グレンがどうなのかはわからないが、私にはこうして二人で食事をすることがすっかり定着しつつある。
今まで一人で食べる食事をつまらないと思ったことはないが、こうして誰かと一緒の食事には敵わない。
ルカと一緒の時とは違って特に会話もしない穏やかな食事だが、これはこれでいいものだ。
その時間を共有するグレンはさくさくする生地に載せたフルーツパイを淡々と食べている。
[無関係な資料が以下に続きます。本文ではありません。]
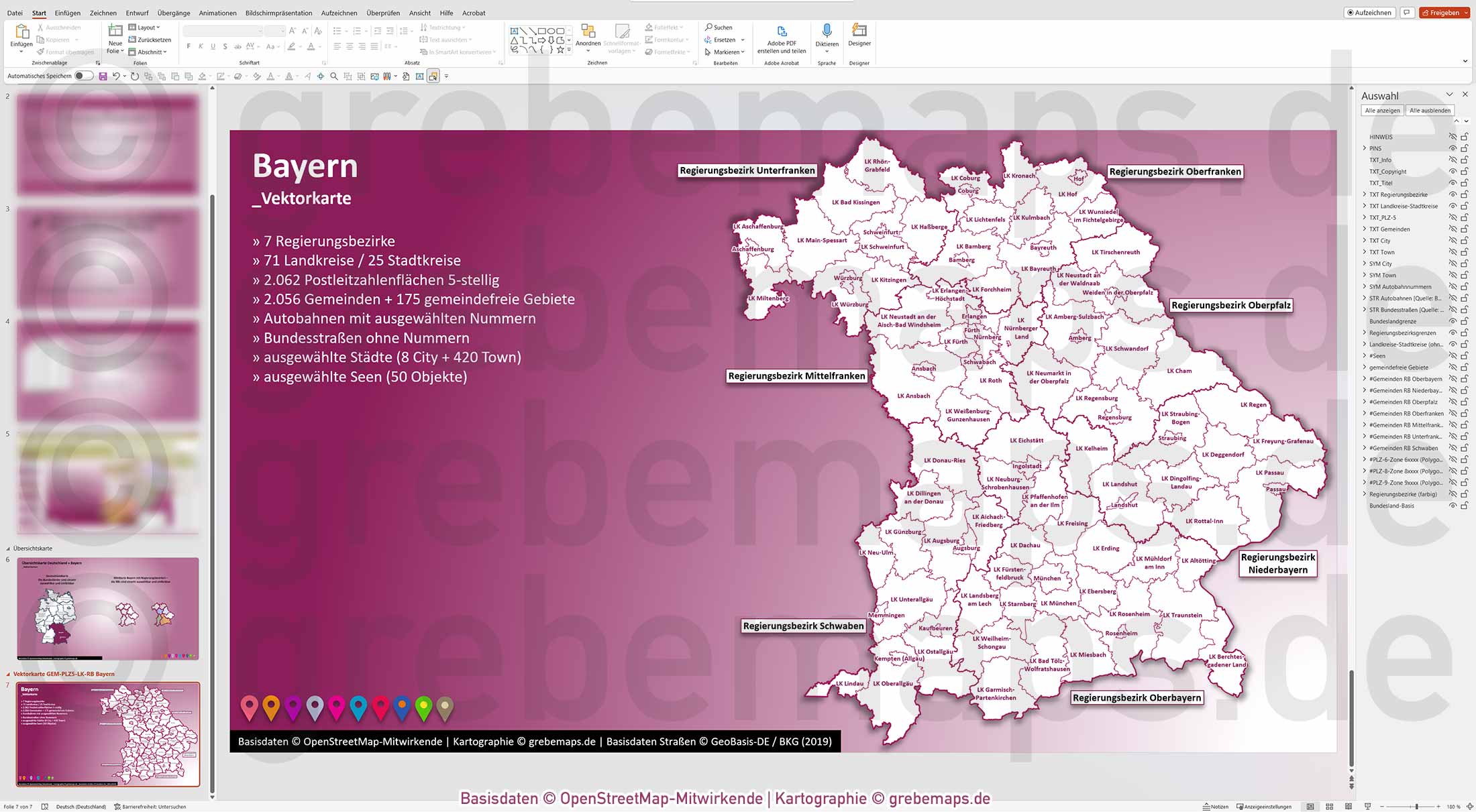This screenshot has width=1476, height=812.
Task: Expand the TXT Regierungsbezirke tree entry
Action: tap(1364, 194)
同じようにパイを口に運びながら、さり気なく彼が食べているところを眺める。
寝顔を見るのも好きだが、こうして食事をしているところも嫌いではない。
一緒に過ごしているうちに、彼の魅力的なところがどんどん見つかっていくのだ。
それが楽しくて、つい目をやってしまう。
おかげで、彼が来てからは毎日が楽しみで仕方ない。
今日はどんなところを見られるかと、つい期待の目を向けてしまうのだ。
そのせいか、今していることが気づかないうちに終わっているということが多くなった。
今回も例外ではなく、ハーブティーを口に運んだ時に何気なくテーブルを見やり、そこにある皿が半分以上空になっているのを見て、いつの間にか朝の分を食べ終わっていることに気づく。
私はそこまで食べた覚えもないので、グレンが頑張ってくれたのだろう。
再び視線を向ければ、いつもの落ち着いた表情で同じようにハーブティーを飲んでいるところだった。
「どうかしたか?」
私の視線に気づいたようで、彼の顔がこちらに向いた。
「どこまで頑張るのかと思ってね」
カップを持つ手を止めたのは一瞬のこと。
すぐに視線がテーブルに落ち、そして上げられた。